On 12/30/2010 02:48 AM, Robert Jasiek wrote:

Nick has said that a 2007 Hungarian RAVE paper was the theoretical
breakthrough. Is this its URL?

http://zaphod.aml.sztaki.hu/papers/ecml06.pdf

It's very hard to say exactly which paper was a definitive breakthrough. They all build on other work, going all the way back into the 1990s.

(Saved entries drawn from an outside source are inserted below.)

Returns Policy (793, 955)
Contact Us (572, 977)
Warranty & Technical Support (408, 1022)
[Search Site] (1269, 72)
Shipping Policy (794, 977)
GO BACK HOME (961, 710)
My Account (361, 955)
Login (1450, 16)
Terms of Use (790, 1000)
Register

The paper that you link to is the first description of UCT, but it wasn't used for Go in the paper. You can find a copy at archive.org: http://web.archive.org/web/*/http://zaphod.aml.sztaki.hu/papers/ecml06.pdf

The MoGo team applied UCT to Go with great success, using the idea of building incremental trees from CrazyStone. Another big factor in their success was the hand-picked patterns and the idea of using sequences (if a pattern matches near the last move, play it; this gives plausible sequences). The landmark paper that describes these techniques, and that many programs used as a blueprint was the first MoGo paper: "Modification of UCT with Patterns in Monte-Carlo Go", http://hal.inria.fr/inria-00117266 .

The MoGo team kept on advancing rapidly and introduced RAVE as their next big improvement. Another big improvement is the use of prior knowledge to seed the starting winning percentage for nodes in the tree. There are other improvements, but I'm not going to list everything here. Read the papers about MoGo if you want to know more.

The two strongest programs since MoGo are Zen and Many Faces. My understanding is that they have mainly focused on improving Go knowledge into the evaluation function.

Congratulations also to all the theorists! Without their great
discoveries, programs would still be weak. Might somebody please give an
overview on the relevant theories and how they work?

I'd start by reading the Sensei's page: http://senseis.xmp.net/?MonteCarlo

You can read the MoGo papers and trace the references if you want a detailed understanding. You can also search this list for many past discussions of these topics.

One thing keeps bothering me though: What does all the strength
improvement give us humans for better understanding the game strategy?

Not much, but eventually a strong computer program can be used to test theories in a more automated fashion, so that's something.